━━━━━ GIVEN DATA ━━━━━

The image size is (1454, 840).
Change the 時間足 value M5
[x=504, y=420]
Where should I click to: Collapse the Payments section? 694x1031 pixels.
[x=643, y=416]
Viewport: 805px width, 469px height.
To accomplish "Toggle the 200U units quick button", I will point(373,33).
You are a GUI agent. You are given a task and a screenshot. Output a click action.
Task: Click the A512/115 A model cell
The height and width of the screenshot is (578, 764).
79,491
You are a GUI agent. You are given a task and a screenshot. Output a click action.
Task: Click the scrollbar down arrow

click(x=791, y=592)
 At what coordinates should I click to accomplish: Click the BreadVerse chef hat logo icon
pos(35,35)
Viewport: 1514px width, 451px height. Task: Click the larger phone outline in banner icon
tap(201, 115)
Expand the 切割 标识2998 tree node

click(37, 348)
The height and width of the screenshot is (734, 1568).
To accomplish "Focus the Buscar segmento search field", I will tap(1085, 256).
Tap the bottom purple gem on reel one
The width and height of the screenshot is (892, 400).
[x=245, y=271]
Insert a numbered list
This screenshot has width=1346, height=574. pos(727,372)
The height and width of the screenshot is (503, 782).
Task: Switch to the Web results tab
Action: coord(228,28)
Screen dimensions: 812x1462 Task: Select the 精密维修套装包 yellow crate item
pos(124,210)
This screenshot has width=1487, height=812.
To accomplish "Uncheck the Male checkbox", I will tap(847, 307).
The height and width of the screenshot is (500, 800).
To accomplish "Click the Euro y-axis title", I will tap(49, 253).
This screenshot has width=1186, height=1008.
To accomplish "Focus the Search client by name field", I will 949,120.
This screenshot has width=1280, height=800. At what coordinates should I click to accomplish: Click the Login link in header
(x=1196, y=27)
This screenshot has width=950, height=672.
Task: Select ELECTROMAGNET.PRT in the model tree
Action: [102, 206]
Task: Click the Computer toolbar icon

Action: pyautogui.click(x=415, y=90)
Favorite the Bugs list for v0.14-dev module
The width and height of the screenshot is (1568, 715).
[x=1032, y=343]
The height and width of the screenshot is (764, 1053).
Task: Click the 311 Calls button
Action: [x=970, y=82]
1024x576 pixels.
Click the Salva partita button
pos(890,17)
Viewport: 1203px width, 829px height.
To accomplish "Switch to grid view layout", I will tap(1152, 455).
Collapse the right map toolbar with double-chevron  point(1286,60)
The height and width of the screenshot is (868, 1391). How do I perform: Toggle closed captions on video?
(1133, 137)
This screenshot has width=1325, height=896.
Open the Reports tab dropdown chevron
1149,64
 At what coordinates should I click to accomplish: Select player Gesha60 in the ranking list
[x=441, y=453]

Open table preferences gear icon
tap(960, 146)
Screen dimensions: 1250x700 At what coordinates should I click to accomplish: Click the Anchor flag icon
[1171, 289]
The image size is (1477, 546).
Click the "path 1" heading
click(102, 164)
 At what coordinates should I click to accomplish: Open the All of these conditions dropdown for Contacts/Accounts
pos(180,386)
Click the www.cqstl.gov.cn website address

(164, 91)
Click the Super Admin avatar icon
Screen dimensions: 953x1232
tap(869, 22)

━━━━━

**TASK:**
Reprint the data above from the opening line to the line holding "This screenshot has width=1487, height=812.", inclusive, and nothing else.

**EXERCISE ANSWER:**
The image size is (1454, 840).
Change the 時間足 value M5
[x=504, y=420]
Where should I click to: Collapse the Payments section? 694x1031 pixels.
[x=643, y=416]
Viewport: 805px width, 469px height.
To accomplish "Toggle the 200U units quick button", I will point(373,33).
You are a GUI agent. You are given a task and a screenshot. Output a click action.
Task: Click the A512/115 A model cell
The height and width of the screenshot is (578, 764).
79,491
You are a GUI agent. You are given a task and a screenshot. Output a click action.
Task: Click the scrollbar down arrow

click(x=791, y=592)
 At what coordinates should I click to accomplish: Click the BreadVerse chef hat logo icon
pos(35,35)
Viewport: 1514px width, 451px height. Task: Click the larger phone outline in banner icon
tap(201, 115)
Expand the 切割 标识2998 tree node

click(37, 348)
The height and width of the screenshot is (734, 1568).
To accomplish "Focus the Buscar segmento search field", I will tap(1085, 256).
Tap the bottom purple gem on reel one
The width and height of the screenshot is (892, 400).
[x=245, y=271]
Insert a numbered list
This screenshot has width=1346, height=574. pos(727,372)
The height and width of the screenshot is (503, 782).
Task: Switch to the Web results tab
Action: coord(228,28)
Screen dimensions: 812x1462 Task: Select the 精密维修套装包 yellow crate item
pos(124,210)
This screenshot has width=1487, height=812.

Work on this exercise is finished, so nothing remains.